Exercise: Gather every line below that contains the string "Open", and treat uppercase and lowercase letters as distinct.

>>>>

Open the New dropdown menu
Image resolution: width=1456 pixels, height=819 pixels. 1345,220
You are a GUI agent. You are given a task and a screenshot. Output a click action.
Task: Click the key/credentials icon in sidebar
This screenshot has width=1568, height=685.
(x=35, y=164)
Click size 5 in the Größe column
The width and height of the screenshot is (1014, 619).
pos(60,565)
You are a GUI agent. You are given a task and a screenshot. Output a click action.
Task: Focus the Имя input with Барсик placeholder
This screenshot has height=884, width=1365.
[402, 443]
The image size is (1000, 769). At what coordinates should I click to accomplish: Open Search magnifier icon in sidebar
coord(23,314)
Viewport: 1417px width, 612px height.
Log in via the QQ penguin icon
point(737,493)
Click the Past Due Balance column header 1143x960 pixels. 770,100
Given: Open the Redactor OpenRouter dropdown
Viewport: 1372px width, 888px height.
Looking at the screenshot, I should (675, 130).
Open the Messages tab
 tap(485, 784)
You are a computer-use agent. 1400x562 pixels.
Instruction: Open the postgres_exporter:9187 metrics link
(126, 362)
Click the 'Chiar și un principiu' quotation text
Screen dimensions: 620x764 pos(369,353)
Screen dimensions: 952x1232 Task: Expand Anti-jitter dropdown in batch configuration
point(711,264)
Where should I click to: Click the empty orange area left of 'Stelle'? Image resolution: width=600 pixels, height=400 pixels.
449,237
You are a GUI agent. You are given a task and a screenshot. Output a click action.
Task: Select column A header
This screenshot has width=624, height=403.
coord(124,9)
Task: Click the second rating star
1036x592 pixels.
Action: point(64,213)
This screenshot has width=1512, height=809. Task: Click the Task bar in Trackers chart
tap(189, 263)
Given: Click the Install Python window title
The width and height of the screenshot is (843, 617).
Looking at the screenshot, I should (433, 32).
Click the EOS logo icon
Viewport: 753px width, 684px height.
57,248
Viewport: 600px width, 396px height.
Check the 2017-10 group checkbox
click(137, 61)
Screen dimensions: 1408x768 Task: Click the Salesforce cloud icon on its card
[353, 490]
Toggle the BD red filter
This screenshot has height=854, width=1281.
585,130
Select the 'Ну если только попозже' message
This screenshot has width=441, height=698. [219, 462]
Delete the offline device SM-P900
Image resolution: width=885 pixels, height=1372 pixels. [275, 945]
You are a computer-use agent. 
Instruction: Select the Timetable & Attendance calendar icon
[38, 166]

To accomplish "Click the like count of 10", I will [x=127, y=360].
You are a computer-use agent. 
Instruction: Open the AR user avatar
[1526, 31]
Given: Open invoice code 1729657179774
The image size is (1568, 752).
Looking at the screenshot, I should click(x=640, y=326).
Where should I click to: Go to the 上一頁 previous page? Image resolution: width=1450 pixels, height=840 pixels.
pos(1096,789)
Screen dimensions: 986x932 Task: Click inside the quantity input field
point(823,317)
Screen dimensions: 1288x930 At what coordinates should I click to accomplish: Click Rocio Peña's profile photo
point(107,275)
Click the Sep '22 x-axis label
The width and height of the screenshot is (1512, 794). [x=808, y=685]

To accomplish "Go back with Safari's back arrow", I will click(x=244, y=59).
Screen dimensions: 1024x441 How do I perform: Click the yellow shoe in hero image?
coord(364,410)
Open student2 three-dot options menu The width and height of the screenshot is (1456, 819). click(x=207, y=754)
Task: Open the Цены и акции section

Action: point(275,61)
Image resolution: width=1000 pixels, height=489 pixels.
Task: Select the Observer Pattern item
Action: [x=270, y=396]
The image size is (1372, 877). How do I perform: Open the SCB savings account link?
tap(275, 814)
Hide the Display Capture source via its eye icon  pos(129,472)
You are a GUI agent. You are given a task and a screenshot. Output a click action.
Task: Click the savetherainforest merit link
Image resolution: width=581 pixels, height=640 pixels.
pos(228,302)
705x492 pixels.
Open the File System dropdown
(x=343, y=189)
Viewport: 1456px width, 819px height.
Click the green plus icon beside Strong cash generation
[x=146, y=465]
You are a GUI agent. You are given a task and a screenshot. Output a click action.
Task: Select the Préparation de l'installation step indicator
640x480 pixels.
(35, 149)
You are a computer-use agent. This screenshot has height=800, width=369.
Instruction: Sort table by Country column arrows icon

<<<<

Exercise output:
Open the New dropdown menu
The image size is (1000, 769). At what coordinates should I click to accomplish: Open Search magnifier icon in sidebar
Given: Open the Redactor OpenRouter dropdown
Open the Messages tab
Instruction: Open the postgres_exporter:9187 metrics link
Instruction: Open the AR user avatar
Given: Open invoice code 1729657179774
Open student2 three-dot options menu The width and height of the screenshot is (1456, 819). click(x=207, y=754)
Task: Open the Цены и акции section
The image size is (1372, 877). How do I perform: Open the SCB savings account link?
Open the File System dropdown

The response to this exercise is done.